Type: Feature | Points: 3

Description:
As the platform, I need idempotency keys to expire after 48 hours so that Redis memory is bounded and replay protection windows are well-defined.

Acceptance Criteria:

TTL = 172800 seconds (48h) set at key creation
Expired keys allow re-processing (new submission treated as fresh request)
TTL visible in Redis key inspection (TTL orch:idem:*)
Redis key count monitored in Prometheus: redis_key_count{prefix="orch:idem"}

US-ORCH-022 · Idempotency replay response for HTTP clients

Type: Feature | Points: 5

Description:
As an HTTP client, I need replayed requests to return the original 202 response body so that retrying clients receive consistent responses.

Acceptance Criteria:

Original 202 response body serialized and stored in Redis alongside idempotency key
Replay returns identical { messageId, status, acceptedAt } body
Response includes Idempotency-Replayed: true header
Storage overhead bounded: response body stored as compact JSON string

US-ORCH-023 · Idempotency Redis failover behaviour

Type: Feature | Points: 7

Description:
As the platform, I need graceful degradation when Redis is unavailable so that idempotency failures don't block message submission.

Acceptance Criteria:

Redis connection failure → warn log emitted with component: idempotency
Message processing continues (fail open) — no 503 to client
redis_idempotency_skip_total counter incremented on each skip
Alert rule: redis_idempotency_skip_total > 10 in 5m window → PagerDuty warning

EP-ORCH-04 · Retry & Dead-Letter Handling

US-ORCH-030 · Exponential backoff retry policy

Type: Feature | Points: 5

Description:
As the pipeline, I need transient failures to trigger an exponential backoff retry so that temporary operator or routing outages don't immediately dead-letter messages.

Acceptance Criteria:

Max 3 attempts (1 initial + 2 retries)
Delays: attempt 1 → 1s, attempt 2 → 2s, attempt 3 → 4s
attempt_count incremented in PG on each attempt
Status updated to RETRY with last_error populated
Retry timing enforced via NATS delayed NAK (nak(delay))

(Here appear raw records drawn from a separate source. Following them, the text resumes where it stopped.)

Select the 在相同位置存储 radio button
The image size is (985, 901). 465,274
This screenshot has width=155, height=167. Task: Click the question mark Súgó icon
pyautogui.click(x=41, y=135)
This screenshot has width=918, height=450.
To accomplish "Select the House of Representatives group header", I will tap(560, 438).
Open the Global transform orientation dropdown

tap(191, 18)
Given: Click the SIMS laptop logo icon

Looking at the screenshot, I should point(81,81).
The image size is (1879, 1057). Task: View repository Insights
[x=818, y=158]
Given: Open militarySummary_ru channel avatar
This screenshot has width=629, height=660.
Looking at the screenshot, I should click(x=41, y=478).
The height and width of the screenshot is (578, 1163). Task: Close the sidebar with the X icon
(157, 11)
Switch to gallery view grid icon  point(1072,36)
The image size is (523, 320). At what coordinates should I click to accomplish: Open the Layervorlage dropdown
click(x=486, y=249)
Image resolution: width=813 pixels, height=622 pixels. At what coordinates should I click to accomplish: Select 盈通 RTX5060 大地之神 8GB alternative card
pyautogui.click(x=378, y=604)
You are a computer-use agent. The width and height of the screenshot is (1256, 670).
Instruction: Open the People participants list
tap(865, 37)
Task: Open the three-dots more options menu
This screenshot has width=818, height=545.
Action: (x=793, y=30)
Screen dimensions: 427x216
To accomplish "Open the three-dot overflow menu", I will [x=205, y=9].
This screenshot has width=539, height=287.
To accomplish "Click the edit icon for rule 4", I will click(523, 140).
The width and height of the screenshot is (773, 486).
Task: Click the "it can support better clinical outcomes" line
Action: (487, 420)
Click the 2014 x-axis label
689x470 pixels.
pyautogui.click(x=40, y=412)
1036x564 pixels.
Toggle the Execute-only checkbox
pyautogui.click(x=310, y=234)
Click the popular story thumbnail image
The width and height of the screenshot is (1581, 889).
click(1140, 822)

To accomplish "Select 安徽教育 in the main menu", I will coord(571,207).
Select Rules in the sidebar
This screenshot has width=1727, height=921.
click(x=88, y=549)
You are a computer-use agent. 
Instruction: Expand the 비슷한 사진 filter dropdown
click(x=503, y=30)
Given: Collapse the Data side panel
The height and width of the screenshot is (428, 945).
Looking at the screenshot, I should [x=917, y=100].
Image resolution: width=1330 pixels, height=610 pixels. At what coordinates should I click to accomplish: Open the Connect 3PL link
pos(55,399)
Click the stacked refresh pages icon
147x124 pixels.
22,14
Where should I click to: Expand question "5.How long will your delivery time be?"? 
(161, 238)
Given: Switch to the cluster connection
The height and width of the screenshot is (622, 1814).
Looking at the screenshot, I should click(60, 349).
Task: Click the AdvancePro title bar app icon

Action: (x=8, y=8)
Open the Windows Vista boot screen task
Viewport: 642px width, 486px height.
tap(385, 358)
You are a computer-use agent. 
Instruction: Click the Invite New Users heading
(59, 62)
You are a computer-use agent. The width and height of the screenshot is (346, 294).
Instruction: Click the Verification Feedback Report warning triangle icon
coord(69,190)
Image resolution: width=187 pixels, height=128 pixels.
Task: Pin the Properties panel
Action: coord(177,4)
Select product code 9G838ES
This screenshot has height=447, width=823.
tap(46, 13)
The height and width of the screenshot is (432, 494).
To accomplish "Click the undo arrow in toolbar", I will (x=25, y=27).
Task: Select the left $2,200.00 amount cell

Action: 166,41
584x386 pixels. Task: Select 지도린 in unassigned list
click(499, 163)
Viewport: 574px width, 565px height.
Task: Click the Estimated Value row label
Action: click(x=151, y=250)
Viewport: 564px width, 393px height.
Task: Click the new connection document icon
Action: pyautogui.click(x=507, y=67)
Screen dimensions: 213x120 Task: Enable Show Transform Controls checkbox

US-ORCH-031 · sms.outbound.retry event on each retry

Type: Feature | Points: 3

Description:
As downstream consumers and operations, I need a sms.outbound.retry event emitted on each retry attempt so that retry patterns are observable.

Acceptance Criteria:

Published to sms.outbound.retry subject with { messageId, tenantId, attemptNumber, failureReason, nextRetryAt }
TypeScript interface defined in event-schemas
Published before delayed NAK
Unit test: 3 consecutive failures → 3 retry events emitted

US-ORCH-032 · Dead-letter queue routing after max retries

Type: Feature | Points: 5

Description:
As the platform, I need exhausted messages routed to sms.outbound.deadletter so that no message is silently lost and dead-letter consumers can handle reprocessing or alerting.

Acceptance Criteria:

After 3 failed attempts: publish to sms.outbound.deadletter
DLQ payload: { messageId, tenantId, to, from, body, attemptCount, failureReason, failedAt }
PG status updated to DEAD_LETTER
Original NATS message ACK'd only after successful DLQ publish
DLQ publish failure retried up to 3 times independently before logging error

US-ORCH-033 · Permanent failure handling (validation + no-route)

Type: Feature | Points: 5

Description:
As the pipeline, I need certain failure types (invalid payload, no route found) to skip retries and go directly to DLQ so that unretryable messages don't consume retry budget.

Acceptance Criteria:

Validation failure → immediate FAILED + DLQ, attemptCount: 1
NO_ROUTE_FOUND gRPC error → immediate FAILED + DLQ, attemptCount: 1
Failure reason encoded as structured object { code: "VALIDATION_FAILED" | "NO_ROUTE" | ..., detail: string }
Unit tests for each permanent failure path

US-ORCH-034 · Stuck ROUTED row reconciliation job

Type: Feature | Points: 4

Description:
As the platform, I need a periodic reconciliation job that detects messages stuck in ROUTED status (operator publish confirmed but crash before PG update) so that they can be recovered or alerting triggered.

Acceptance Criteria:

Cron job runs every 5 minutes
Queries orch.sms_messages WHERE status = 'ROUTED' AND status_updated_at < NOW() - INTERVAL '2 minutes'
Emits warn log per stuck message; increments orch_stuck_routed_total counter
Configurable threshold: STUCK_ROUTED_THRESHOLD_SECONDS env var (default 120)
Does NOT auto-retry (manual intervention or separate DLQ consumer)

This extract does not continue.